Task goal: Set down the passage of the Cobra Kai ranking verbatim, beginning at the words "Pictured: 80s perfection" and stopping after "Dead to me.".

COBRA KAI, RANKED

  1. 1.
    Johnny
    Alpha Kai, aspiring date rapist, flagrant flaunter of frosted feathered hair, douche. Karate Kid put Zabka on the map which, if nothing else, gave me my favorite new sentence, "Karate Kid put Zabka on the map"
  2. 2.
    Sensei Kreese
    The worst. Arrested in the early '90s after stumbling out of a midnight showing of "Rambo II: First Blood" and drunkenly demanding female passerby "Sweep my third leg"
  3. 3.
    Pictured: 80s perfection in gif form
  4. 4.
    Ally
    Permer of hair, pioneer of the "bandanna as headband" movement (yeah, that WAS a movement, believe me), dumper of Daniel, TRAITOR. Probably went to Vassar, majored in Women's Studies, then married a banker and devoted the rest of her life to "various charitable causes." Dead to me.
  5. 5.
    Pictured: LIES
  6. 6.
    Predator
    Sensitive and misunderstood, but a real motherfucker when provoked. Speaking of: after scoring a third date with Mrs. LaRusso (long story), suffers a career-ending, debilitating, full on panic attack in the backseat of the LaRusso station wagon after his anxiety meds cause "performance issues"
  7. 7.
    Pictured: the poor man's Cobra Kai
    Fact: every time I see "The Karate Kid" recorded on my dvr then realize it's actually the remake, my next door neighbor is forced to file a noise complaint
  8. 8.
    Bobby
    Cute, but also a total pussy who spent weeks making Journey mix tapes for Kai road trips, then bitched and moaned when the guys wouldn't let him play "Lights" on a loop. Wins points for the whole "HE'S HAD ENOUGH!" outburst during the Halloween beatdown, yes, but let's not forget that he's ALSO the one who puts Daniel-San OUT OF COMMISSION. Suffered a very public nervous breakdown at the Arcade later that year after a stranger used his chapstick without permission during a heated game of Q-Bert.
  9. 9.
    Edward Scissorhands
    Eager to please and energetic but ultimately too empathetic and forgiving for the group, Edward's brief tenure with the Kai came to an abrupt halt after the now infamous "Malibu multiple beheading incident" of '86.
  10. 10.
    Pictured: NO THANKS
  11. 11.

Data section:
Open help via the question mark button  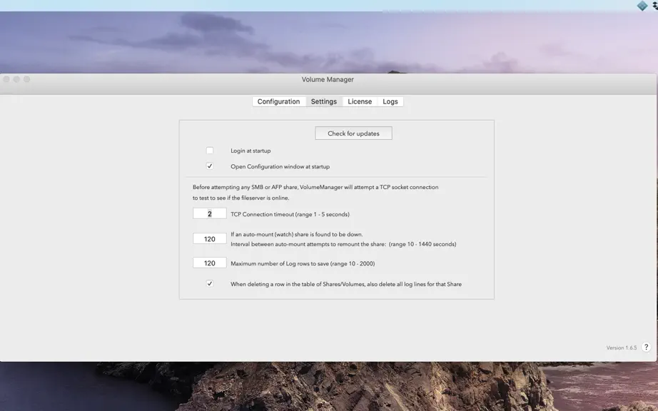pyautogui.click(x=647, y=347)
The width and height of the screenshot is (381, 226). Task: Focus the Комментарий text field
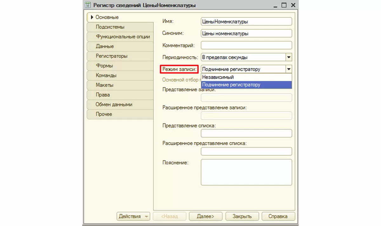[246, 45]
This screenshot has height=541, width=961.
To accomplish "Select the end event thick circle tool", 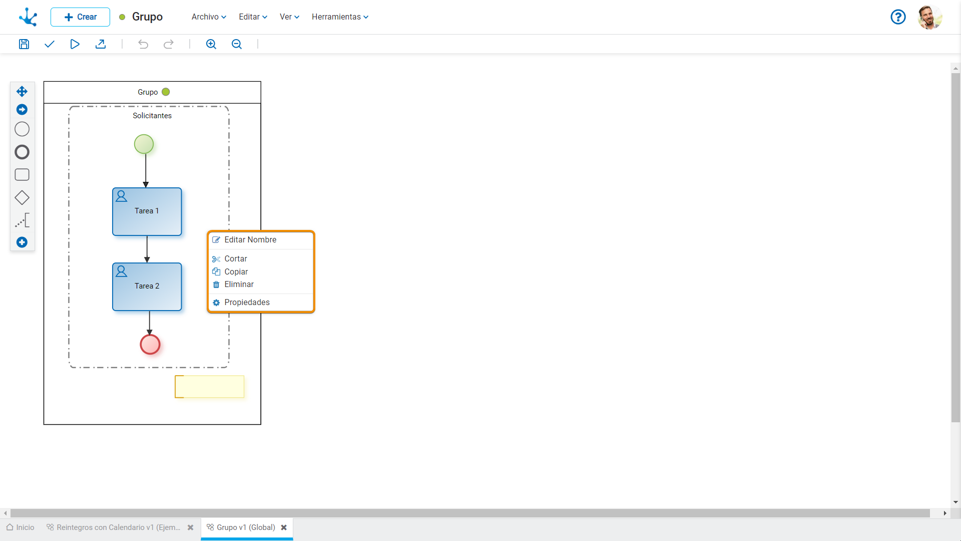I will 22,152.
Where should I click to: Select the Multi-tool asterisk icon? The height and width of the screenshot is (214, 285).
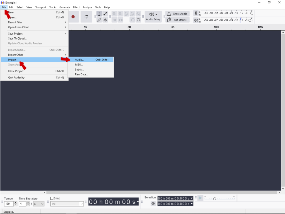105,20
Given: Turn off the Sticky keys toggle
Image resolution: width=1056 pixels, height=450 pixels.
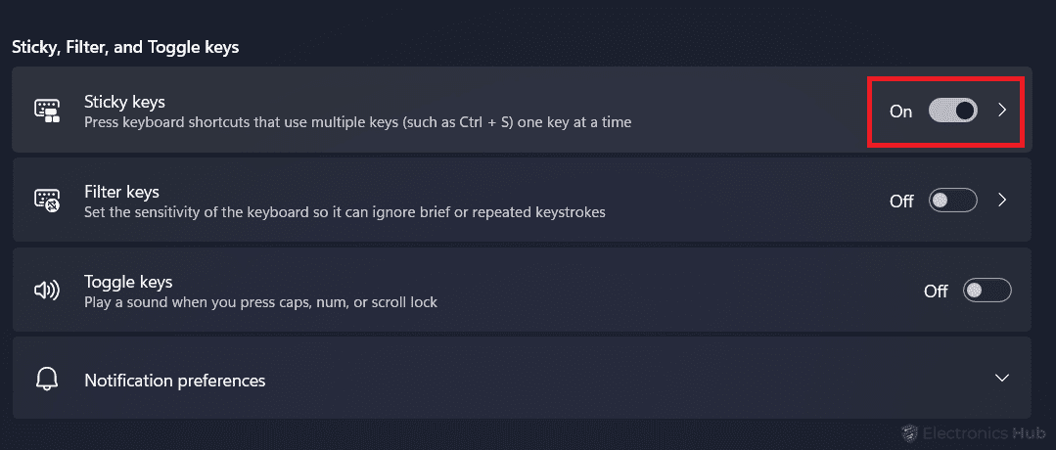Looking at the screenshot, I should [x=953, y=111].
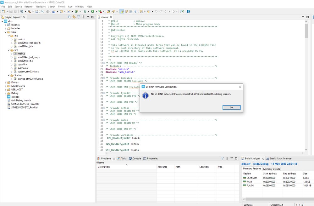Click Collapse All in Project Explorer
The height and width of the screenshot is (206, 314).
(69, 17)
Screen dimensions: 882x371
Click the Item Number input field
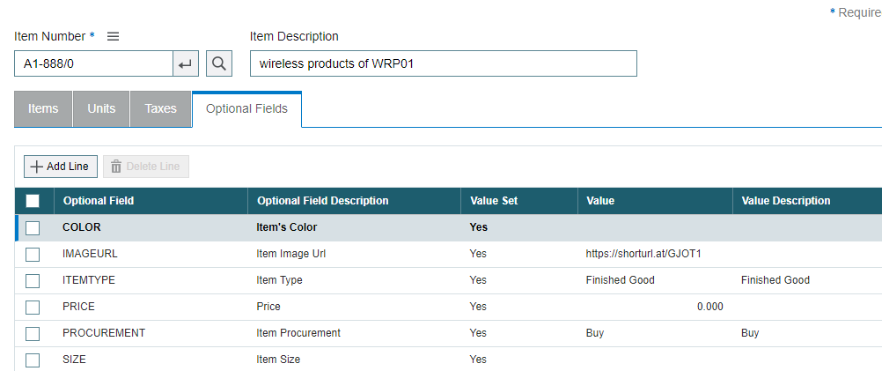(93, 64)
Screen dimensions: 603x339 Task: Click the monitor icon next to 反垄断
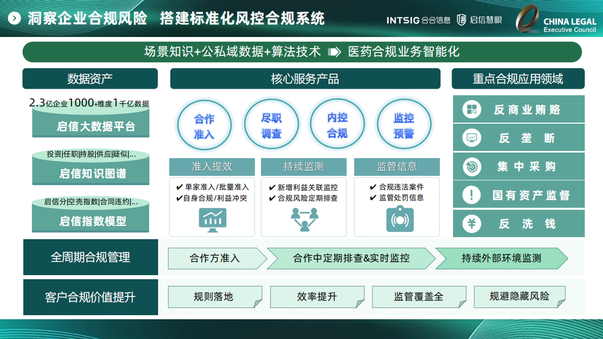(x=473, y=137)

==

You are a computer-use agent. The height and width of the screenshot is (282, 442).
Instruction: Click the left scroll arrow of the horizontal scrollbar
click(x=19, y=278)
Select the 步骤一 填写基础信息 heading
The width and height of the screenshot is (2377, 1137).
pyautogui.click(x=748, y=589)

Solution for this problem:
Pictured: 80s perfection in gif form
  4. 4.
    Ally
    Permer of hair, pioneer of the "bandanna as headband" movement (yeah, that WAS a movement, believe me), dumper of Daniel, TRAITOR. Probably went to Vassar, majored in Women's Studies, then married a banker and devoted the rest of her life to "various charitable causes." Dead to me.